Updated March 24, 2026, 5:38 p.m. ET
While wildfires and hurricanes seize headlines, one other sort of extreme climate might current unappreciated dangers for householders and insurers.
More than 43.5 million U.S. properties are at reasonable or higher danger from damaging hail, based on a brand new report from Cotality, an actual property knowledge supplier. Hailstorms can now trigger monetary losses corresponding to a Category 4 hurricane, the report concludes, and damage which will value as much as $17.84 trillion to reconstruct.
In 2025, Cotality notes, the United States recorded 142 days with damaging hail − seven greater than in 2024 and properly above the 20-year common of 122 days. During these occasions, greater than 600,000 properties had been hit with hailstones 2 inches or bigger.
Beyond altering climate patterns, properties are extra in danger as a result of housing inventory is ageing, the report says. Older roofs are extra brittle and prone to fail when hail strikes a house than these which are newer.

Rising danger additionally comes from the alternatives Americans make about the place to reside.
Texas leads the nation with almost 8 million properties in danger, and $3.09 trillion in potential reconstruction prices, the report says.
A large storm cluster in Texas in June 2023 demonstrated the possibly steep prices of hail damage. “From June 11 to June 15, hail greater than one inch affected more than 680,000 residential homes. Cotality estimated these storms caused between $7 to $10 billion in insured losses, 95% of which were due to hail.”

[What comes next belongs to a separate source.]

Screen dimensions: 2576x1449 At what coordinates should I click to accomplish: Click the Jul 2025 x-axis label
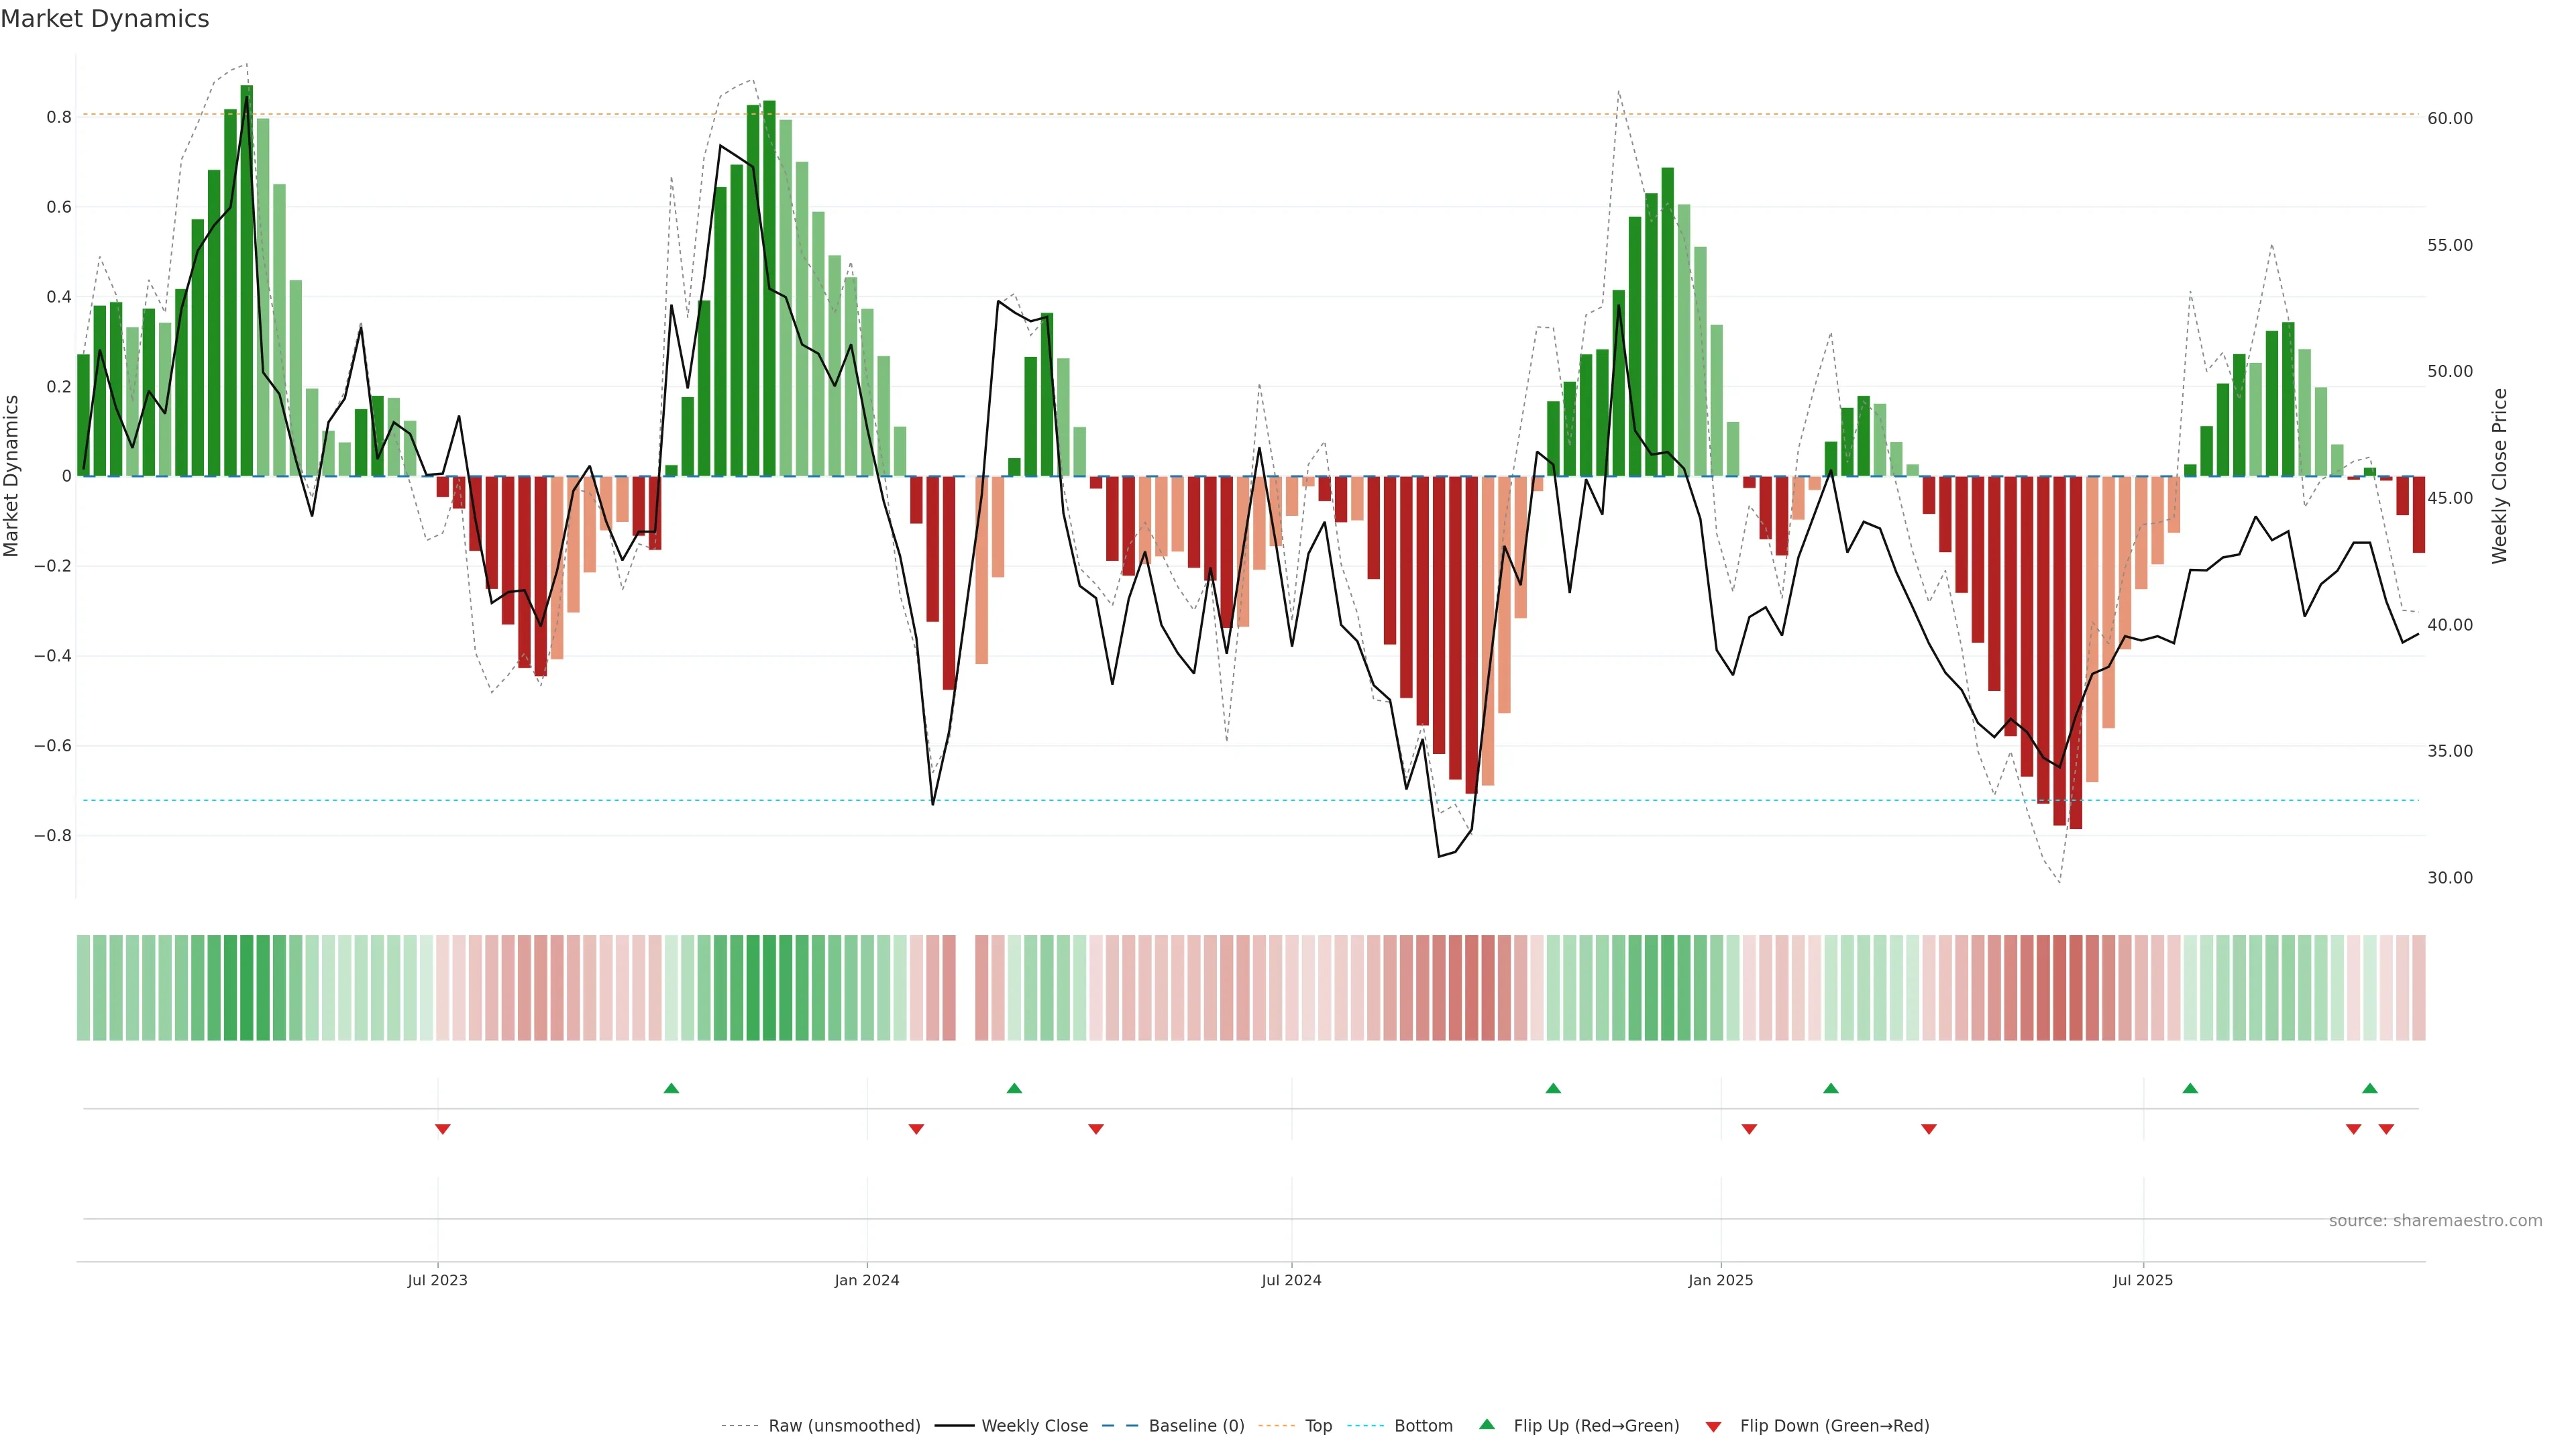click(2143, 1280)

Cotality knowledge additionally highlights heavier dangers in different components of the Midwest. “Secondary markets like Minneapolis, St. Louis, Kansas City, and Denver sit dangerously close to major weather collision zones, making them frequent targets for severe spring and summer storms,” the report says.

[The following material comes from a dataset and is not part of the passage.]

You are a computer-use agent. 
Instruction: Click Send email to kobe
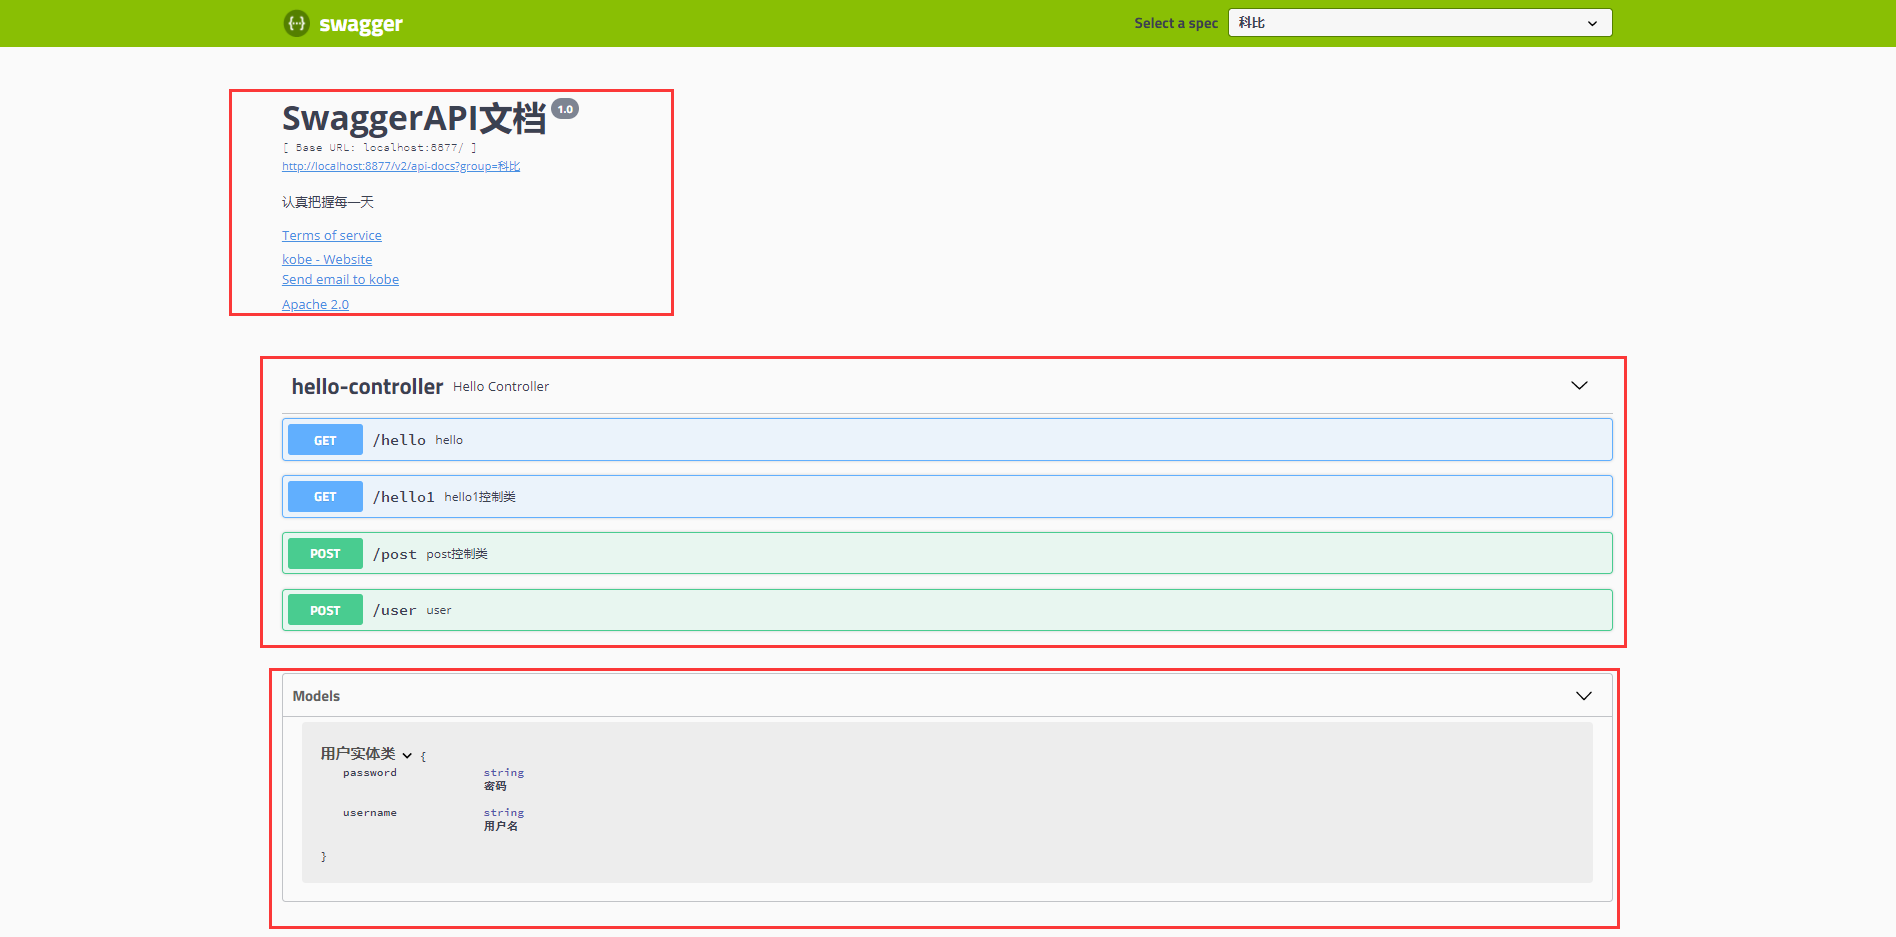pyautogui.click(x=340, y=279)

Critically, earlier Cotality analysis confirmed that hail hits hardest in most of the extra reasonably priced areas, such as the Midwest, that are home to some of the youngest buyers.
Those trade-offs carry danger, Cotality analysts wrote in May 2025.
“What began as a search for affordability may end in loss. Not from bad decisions, but from a system that has not kept up with the environment. Resilience is no longer an ideal. It is a requirement,” the report mentioned.